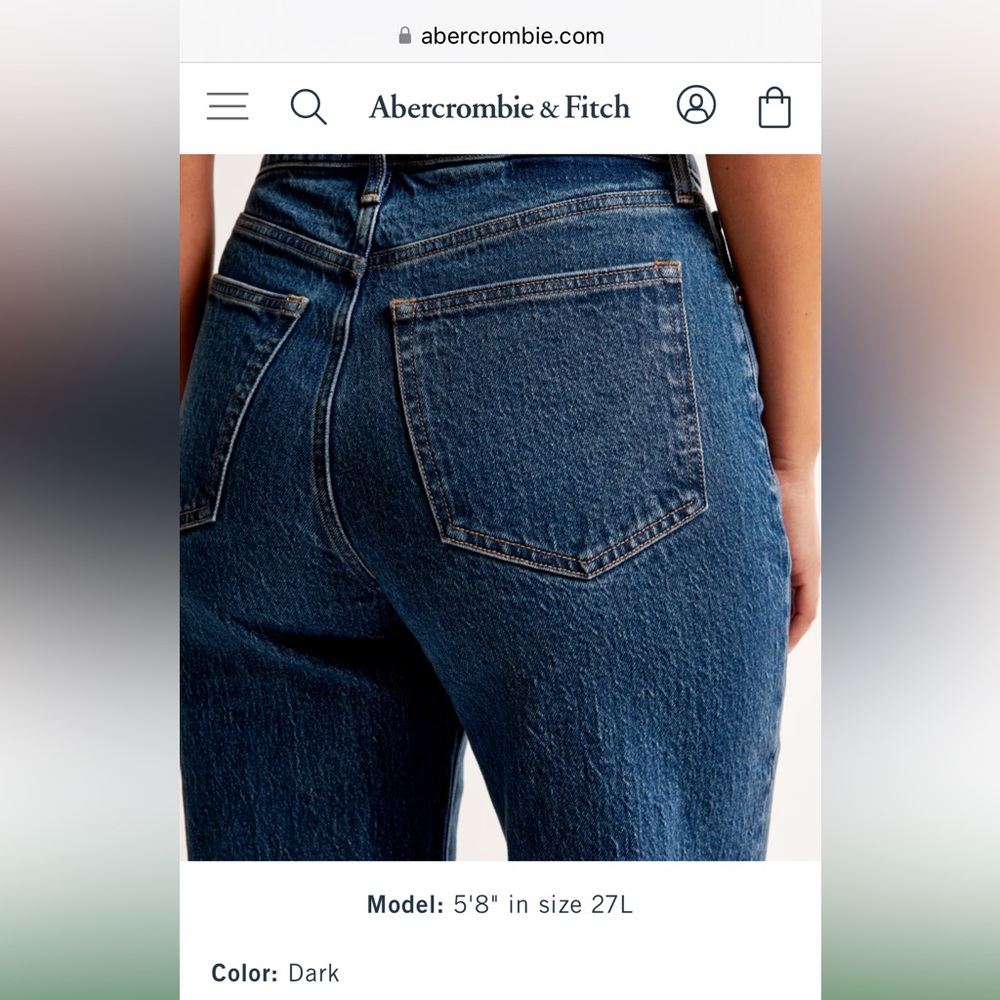Click the bold 'Model:' label

[x=405, y=904]
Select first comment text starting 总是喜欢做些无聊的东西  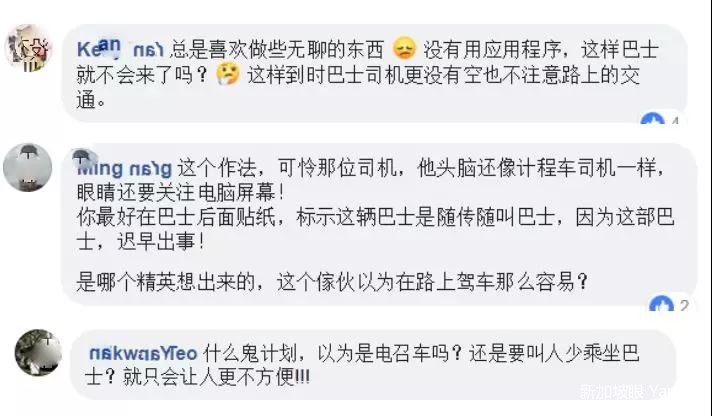pyautogui.click(x=277, y=49)
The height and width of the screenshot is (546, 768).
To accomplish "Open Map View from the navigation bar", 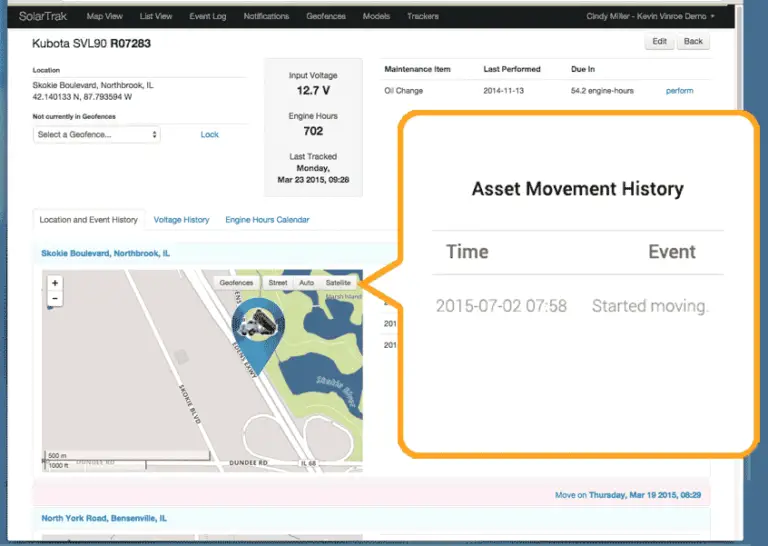I will click(105, 16).
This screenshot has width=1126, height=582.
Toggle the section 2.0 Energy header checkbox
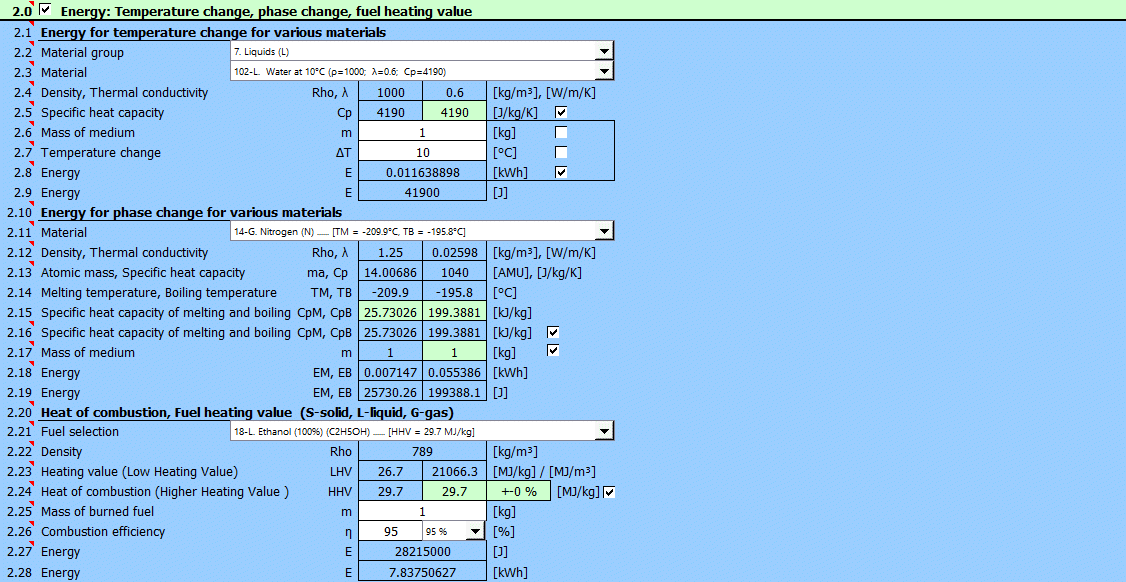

──────

> What is being asked:
What lines in the data hold the word "width"? Return them.

> Problem solution:
The height and width of the screenshot is (546, 768).
This screenshot has width=1126, height=582.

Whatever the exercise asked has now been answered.